TPC-DS performance gains from AQE
In our experiments using TPC-DS data and queries, Adaptive Query Execution yielded up to an 8x speedup in query performance and 32 queries had more than 1.1x speedup Below is a chart of the 10 TPC-DS queries having the most performance improvement by AQE.
Most of these improvements have come from dynamic partition coalescing and dynamic join strategy switching since randomly generated TPC-DS data do not have skew. Yet we've seen even greater improvements in production workload in which all three features of AQE are leveraged.

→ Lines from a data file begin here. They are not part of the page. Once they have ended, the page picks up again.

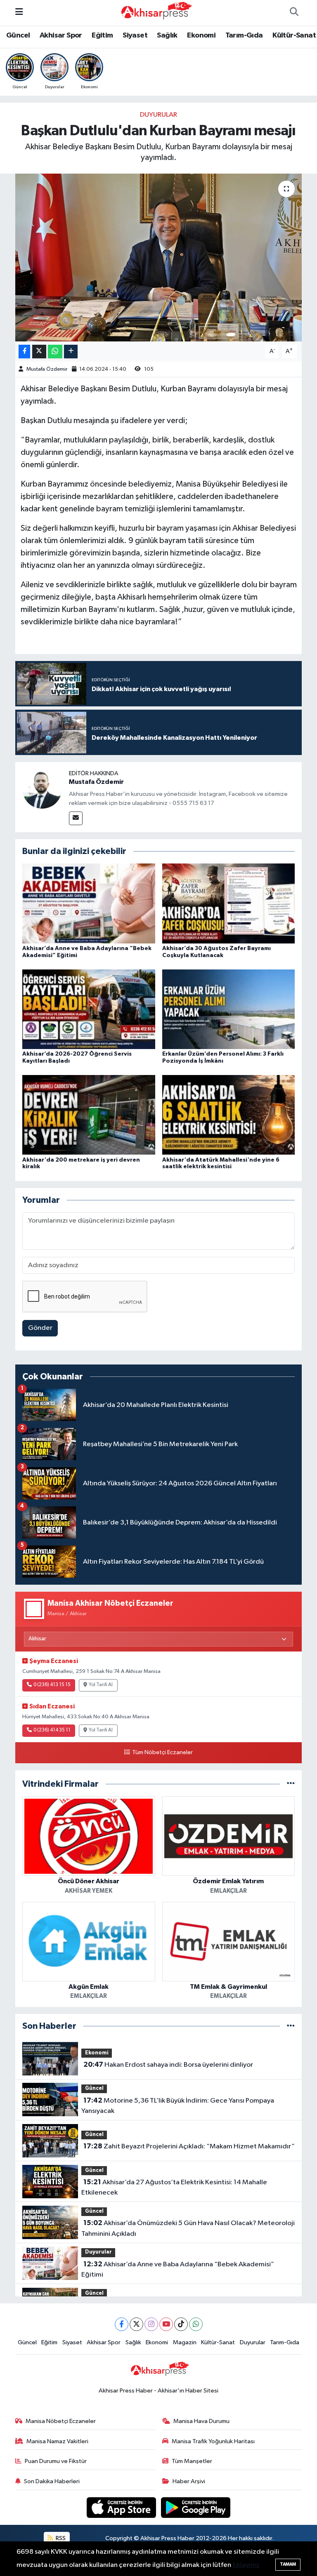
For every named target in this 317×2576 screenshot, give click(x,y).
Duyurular (158, 114)
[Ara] (294, 12)
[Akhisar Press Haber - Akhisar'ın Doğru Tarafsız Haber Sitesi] (154, 12)
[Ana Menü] (19, 12)
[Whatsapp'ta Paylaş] (55, 351)
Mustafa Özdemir (46, 369)
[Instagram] (151, 2324)
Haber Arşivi (189, 2481)
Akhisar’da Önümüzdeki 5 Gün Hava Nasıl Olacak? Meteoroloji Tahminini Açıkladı (187, 2228)
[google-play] (195, 2507)
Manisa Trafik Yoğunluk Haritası (213, 2441)
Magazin (184, 2342)
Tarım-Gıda (244, 35)
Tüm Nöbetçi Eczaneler (162, 1752)
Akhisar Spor (61, 35)
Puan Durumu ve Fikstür (56, 2461)
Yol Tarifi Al (101, 1684)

AQE can be enabled by setting SQL config spark.sql.adaptive.enabled to true (default false in Spark 3.0), and applies if the query meets the following criteria:
- It is not a streaming query
- It contains at least one exchange (usually when there's a join, aggregate or window operator) or one subquery
By making query optimization less dependent on static statistics, AQE has solved one of the greatest struggles of Spark cost-based optimization — the balance between the stats collection overhead and the estimation accuracy. To achieve the best estimation accuracy and planning outcome, it is usually required to maintain detailed, up-to-date statistics and some of them are expensive to collect, such as column histograms, which can be used to improve selectivity and cardinality estimation or to detect data skew. AQE has largely eliminated the need for such statistics as well as for the manual tuning effort. On top of that, AQE has also made SQL query optimization more resilient to the presence of arbitrary UDFs and unpredictable data set changes, e.g., sudden increase or decrease in data size, frequent and random data skew, etc. There's no need to "know" your data in advance any more. AQE will figure out the data and improve the query plan as the query runs, increasing query performance for faster analytics and system performance.